А потом? А потом затихшая телефонная трубка, зарево над райцентром, ожесточенная пальба вдали, и он, Глейм, еле-еле успел уйти с остатками гарнизона от советских танков, рассекших пресловутые прочные рубежи… Глейма и его людей укрыл лес. Надолго ли? Уже дважды их обстреляли. Первый раз, когда переходили шоссе, и второй раз, когда в поисках пищи хотели войти в небольшую, казавшуюся безлюдной деревню. В этих стычках потеряли с десяток солдат. Правда, спустя день к отряду прибилось несколько мадьярских офицеров, которым удалось спастись при окружении и разгроме венгерского полка. Но стал ли отряд от этого сильней?

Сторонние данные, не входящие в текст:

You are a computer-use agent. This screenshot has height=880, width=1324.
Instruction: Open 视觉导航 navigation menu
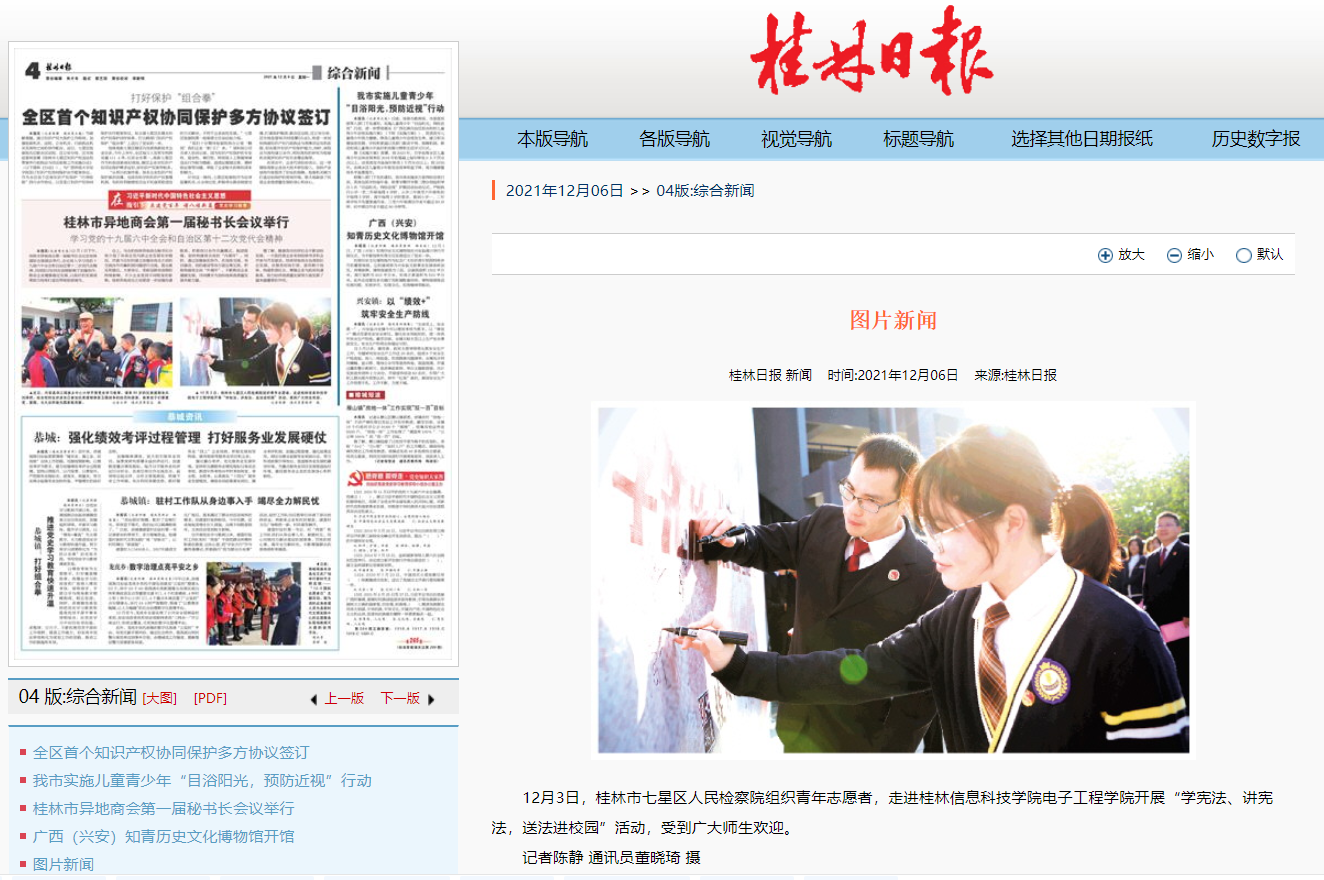pyautogui.click(x=796, y=139)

Сейчас рядом с Глеймом шагал один из мадьяр, высокий горбоносый офицер, в валенках, отнятых у какого-то русского… Валенки, очевидно, были мадьяру тесны, и, оступаясь в рытвины, он болезненно мычал, хватался руками за Глейма. И эти прикосновения, и вообще близость мадьяра вызывали у Глейма с трудом сдерживаемую ненависть. В конце концов не они ли, венгры и итальянцы, прежде всего и виновны в том, что произошло под Харьковом? Разве не они дрогнули первыми там, у Острогожска и Россоши? А теперь еще изволь выслушивай от этого попутчика вначале намеки, а потом и откровенные прямые предложения сдаться в плен. Ему хорошо рассуждать об этом. Если бы Глейм служил в полевых частях, может быть, он и согласился бы с венгром, но думать ли о плене ему, Глейму, начальнику гарнизона города, где любой уцелевший житель потом станет изобличающим свидетелем?! Нет уж, лучше пробиваться на запад, пробиваться, пока держат ноги, шаг за шагом, но пробиваться!
Странно, что даже ветер и снег, тающий на лице и на губах, не могут остудить жара, подступившего к щекам, жара в сухой гортани. Уж не заболел ли он? Тогда не останется ничего другого, как смерть на снегу, под кустом. Надеяться на то, что его не покинут, не оставят одного, — бессмысленно каждый сейчас думает только о своей шкуре.